*Task statement:* Having located "512x410 pixels." in the listing below, write out its line and every following line exactly, last line included, without the pictures.

***

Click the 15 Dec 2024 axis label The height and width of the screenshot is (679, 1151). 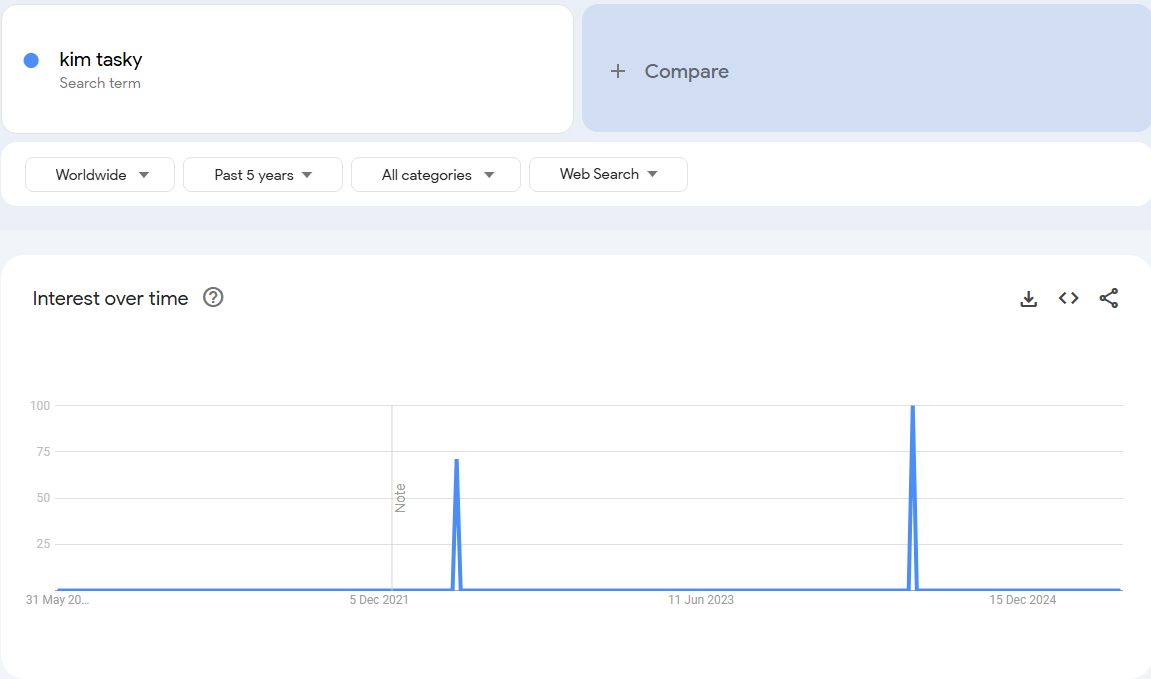click(x=1023, y=600)
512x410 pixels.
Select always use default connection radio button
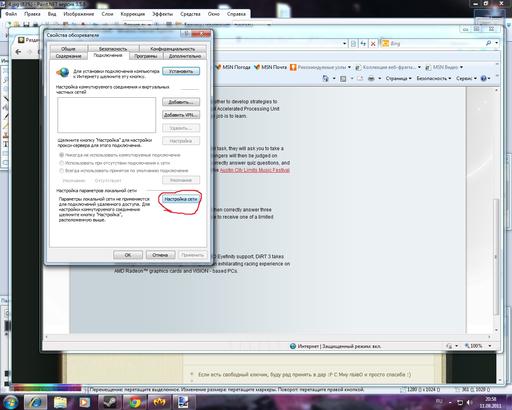pos(61,171)
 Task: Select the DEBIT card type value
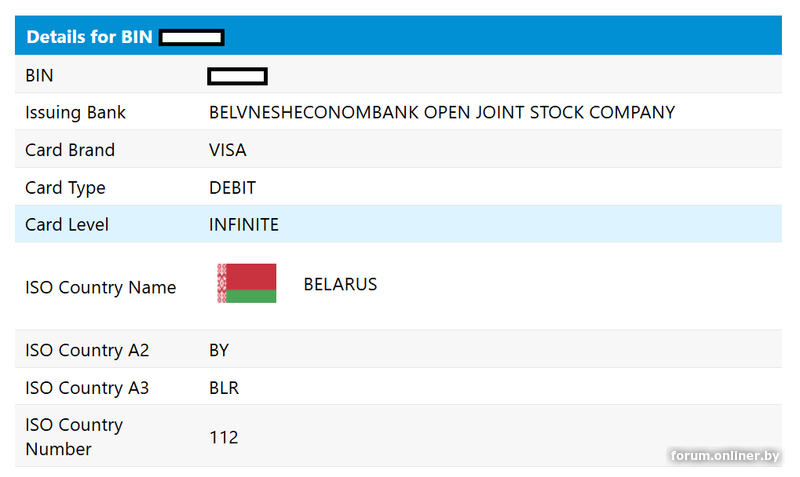pyautogui.click(x=232, y=188)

***

*Response box:*
512x410 pixels.
Select always use default connection radio button
pos(61,171)
 Task: Select the DEBIT card type value
pyautogui.click(x=232, y=188)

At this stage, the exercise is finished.